PROMPT
Copy out the records below, substituting "button" for every occurrence of "icon" and keeping everything else unchanged. Leave out the pictures.

DATASET RECORDS
***

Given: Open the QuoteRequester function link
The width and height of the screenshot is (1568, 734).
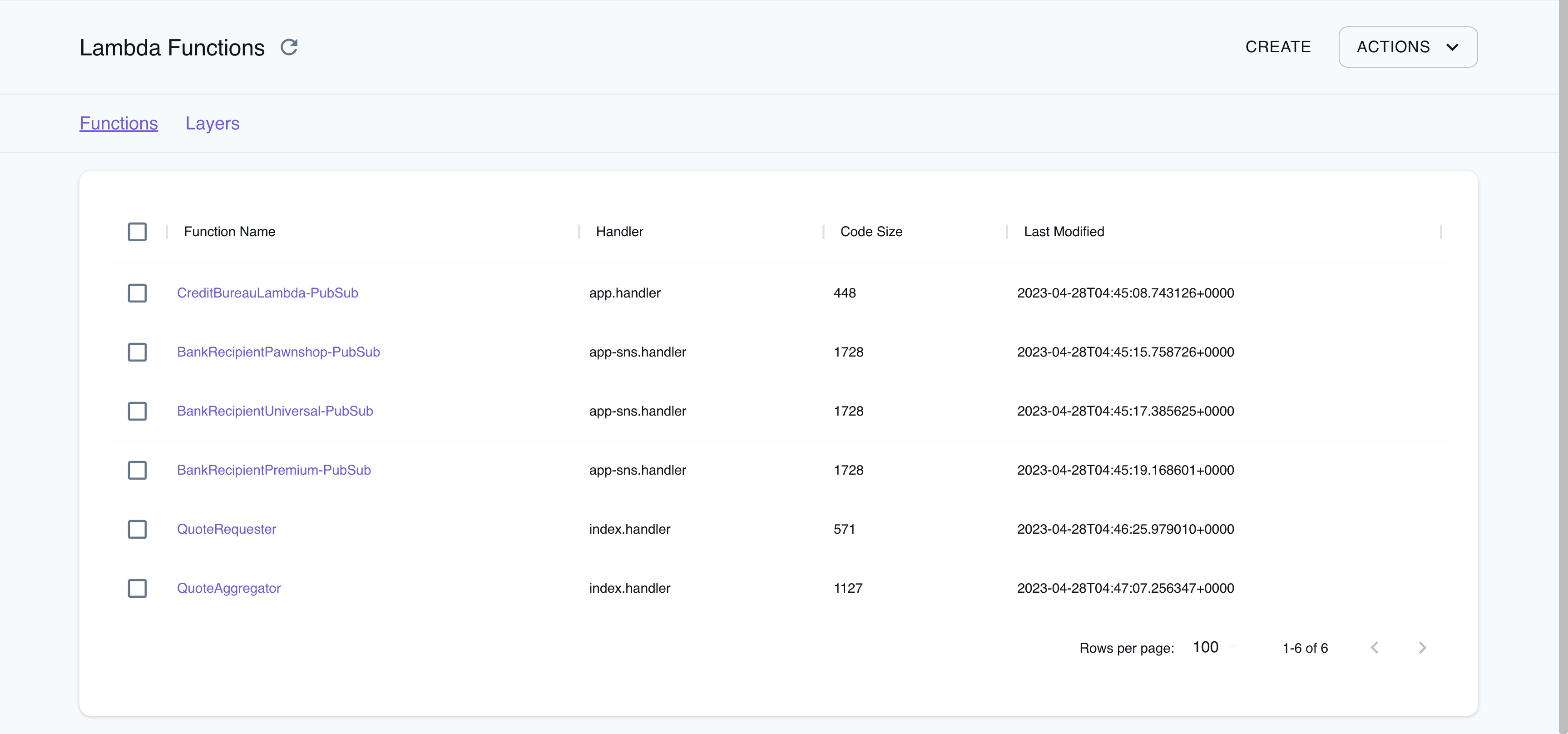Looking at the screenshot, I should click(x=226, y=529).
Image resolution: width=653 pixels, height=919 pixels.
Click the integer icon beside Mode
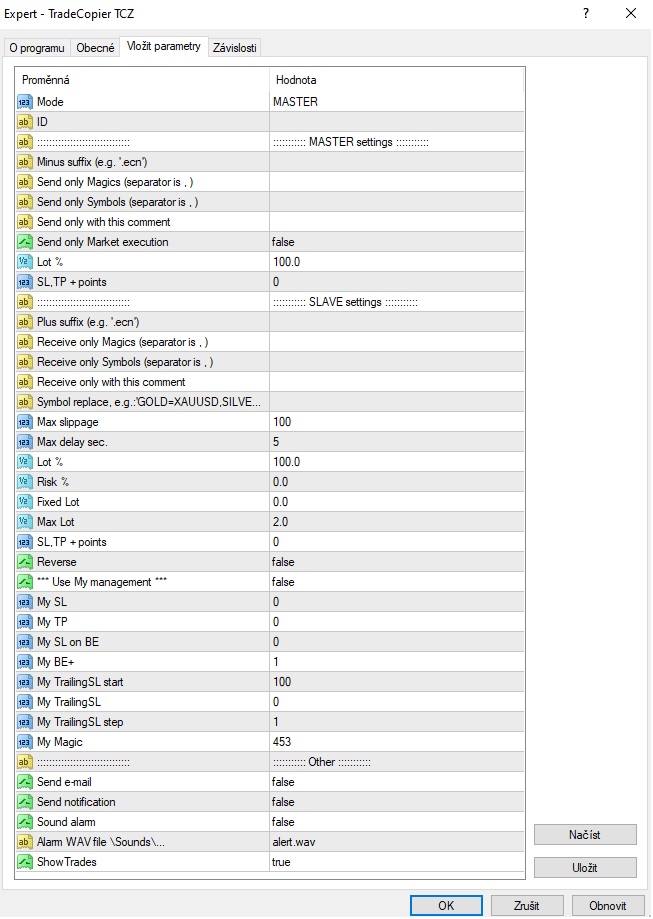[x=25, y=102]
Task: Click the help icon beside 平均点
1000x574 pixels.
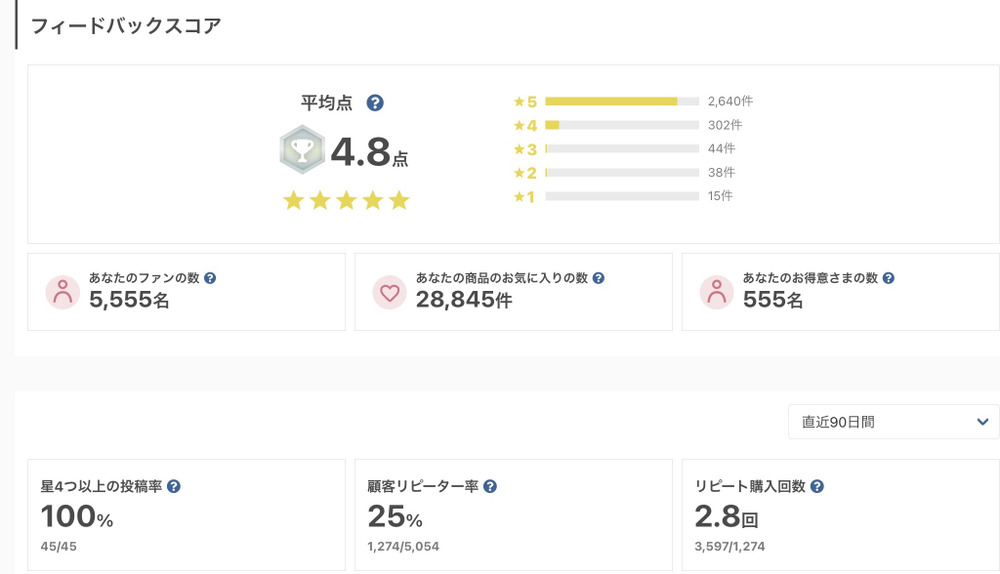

***

TASK SOLUTION
Given: Open the QuoteRequester function link
The width and height of the screenshot is (1568, 734).
Looking at the screenshot, I should click(x=226, y=529).
Image resolution: width=653 pixels, height=919 pixels.
Click the integer button beside Mode
[x=25, y=102]
Task: Click the help button beside 平均点
1000x574 pixels.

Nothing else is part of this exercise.